» **Texto de partida**
□ □ □

Tres marcas se mandó a hacer este pelandrún para venderse como simpatizante de un cartel que asesinó, robó y dañó a través de la cobardía y la bajeza, que incluso traicionó a sus propios integrantes para mantenerse con el negocio y escalar en el poder.
El trácala los exhibía sin pena, acaso inconsciente de la vergüenza y la rabia que despierta. Seguía la línea del casquivano, diciéndole a medio mundo que simpatizaba con lo más bajo de la humanidad.
Supongo que tipos así se extinguirán poco a poco. Seguirán ostentando sus relaciones (ficticias o reales) con los grupos más asquerosos de la historia, retorciendo cada vez más silenciosos narrativas de salvadores y provocadores para justificar su adoración por el que supo hacer las cosas “a su manera” y “no dejarse de nadie”. Algún día los “artistas” dejaran de copiar las ostentosidad y el mercado volverá a preferir el talento a las ganas baratas de atención.
Mientras tanto no es de extrañar que los hilos de la mafia lo operen taimados de corbatas finas y empresas fachada. Finalmente los números de producción y consumo de cocaína siguen en escalada. Qué importa el resto si hay un buen negocio…
Ningún moralismo acompasa estas palabras.
Todos los seres vivos son cuadros complejos y se construyen a partir de una variedad de grises. Expreso un sentimiento de lástima por alguien que no se sabe discípulo de lo ruin, apenas un instrumento de quienes nunca aceptaron que tenemos que vivir bajo mínimas reglas para no perdernos ante leyes agresivas de la supervivencia del menos peor.
Sigo a un Popper, a lo mejor trastocado por la rabia al expresar mi absoluta resistencia a aceptar o siquiera tolerar este gesto de crueldad descarada. No tolero lo que no tolera unos mínimos principios por la compasión.
Tatuarse es la prueba de presencia en el mundo, en palabras de David LeBreton. Intervenir la piel es ir más allá del color que nos diferencia o nos une a los otros. Es el paisaje de nuestra vida, las marcas que elegimos expresar, una seña que se abre a los demás para que nos interpreten.
Aquel anónimo vocero del crimen canta con nostalgia tribal otra gentuza que arruinó vidas y países y que sigue causando sufrimiento en campos y ciudades. Arma una narrativa de sí mismo basado (al menos en estos tres adefesios) en su simpatía por incontables muertes injustificadas, crueles y feroces.

□ □ □

» **Registros proporcionados**
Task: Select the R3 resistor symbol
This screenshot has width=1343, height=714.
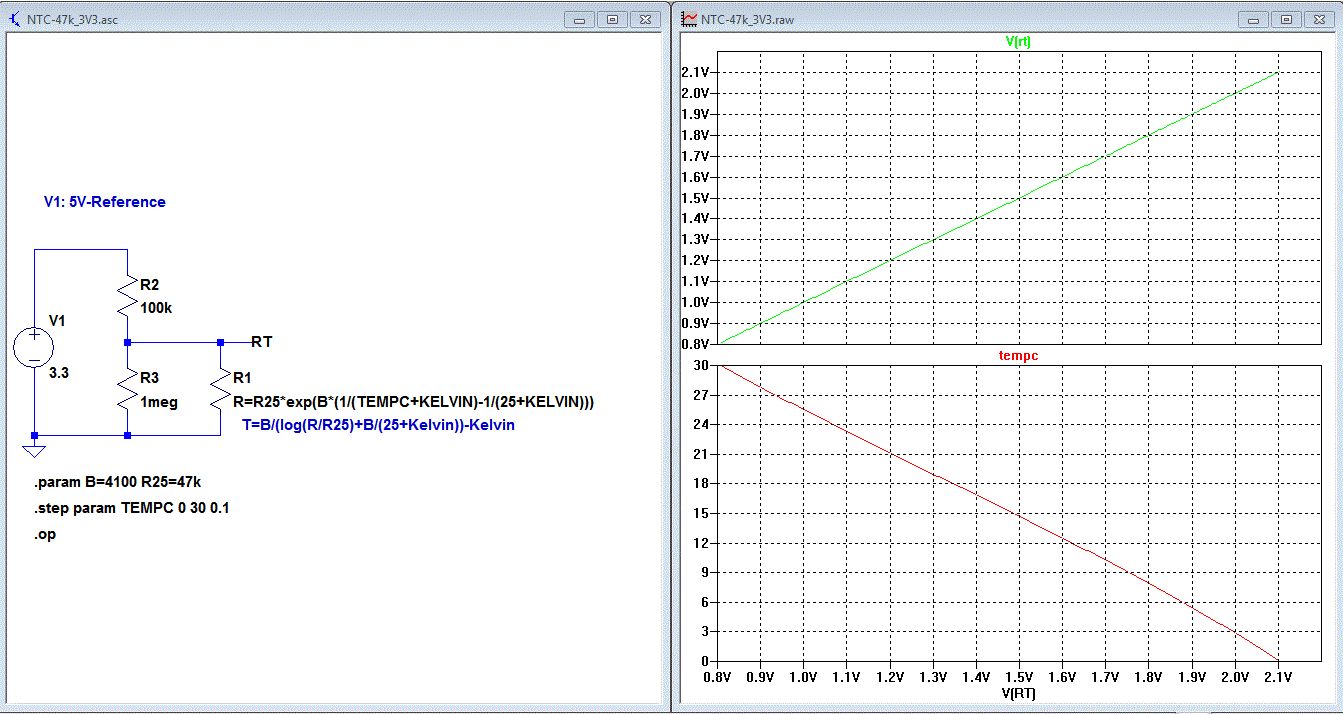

□ □ □

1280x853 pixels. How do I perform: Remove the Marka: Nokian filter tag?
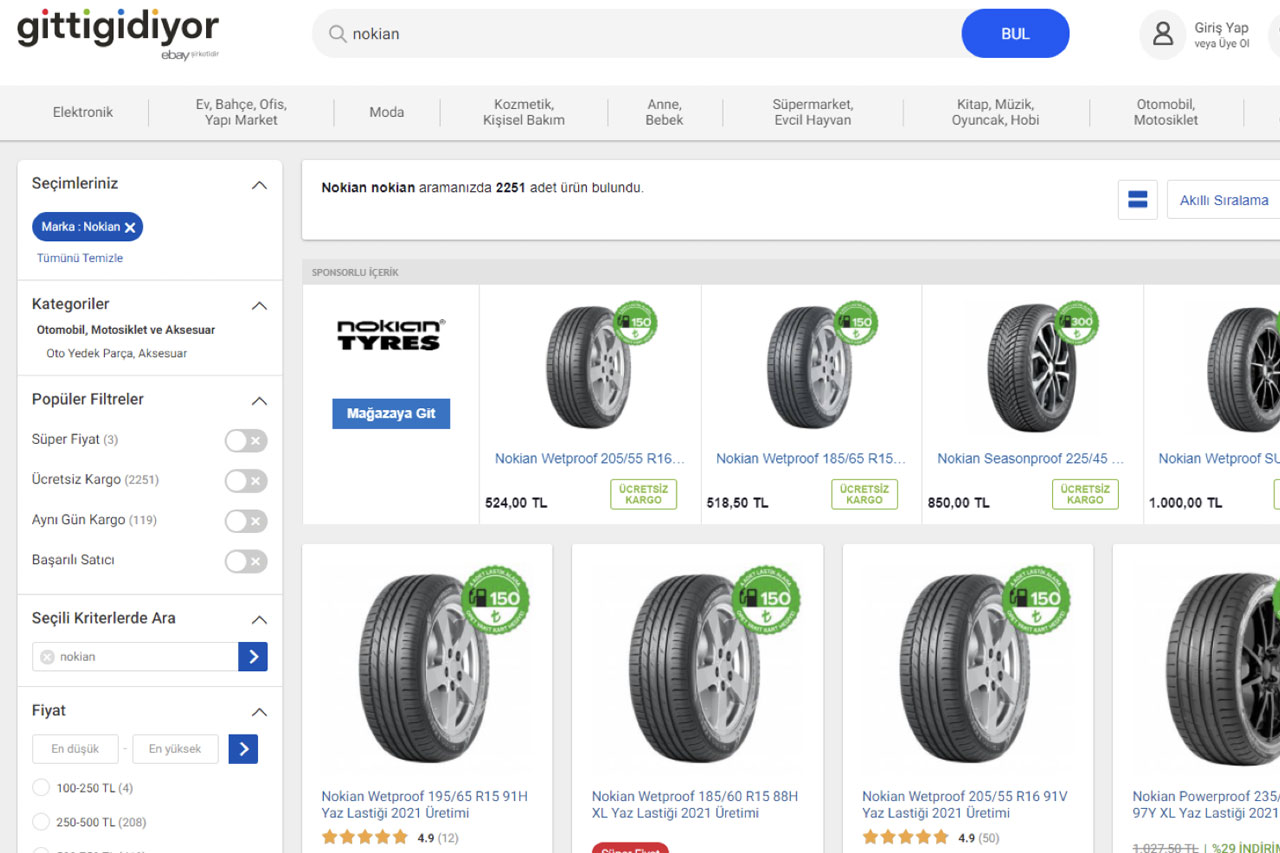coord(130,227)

□ □ □

» **Actividad**
Responde estas preguntas con lo que dice el texto de partida:
1. ¿Cuántas marcas se mandó a hacer el sujeto del que habla el autor?
2. Según David LeBreton, ¿qué es tatuarse?
3. ¿Qué ocurre con los números de producción y consumo de cocaína?

» **Solución**
1. Se mandó a hacer tres marcas.
2. Tatuarse es la prueba de presencia en el mundo.
3. Los números de producción y consumo de cocaína siguen en escalada.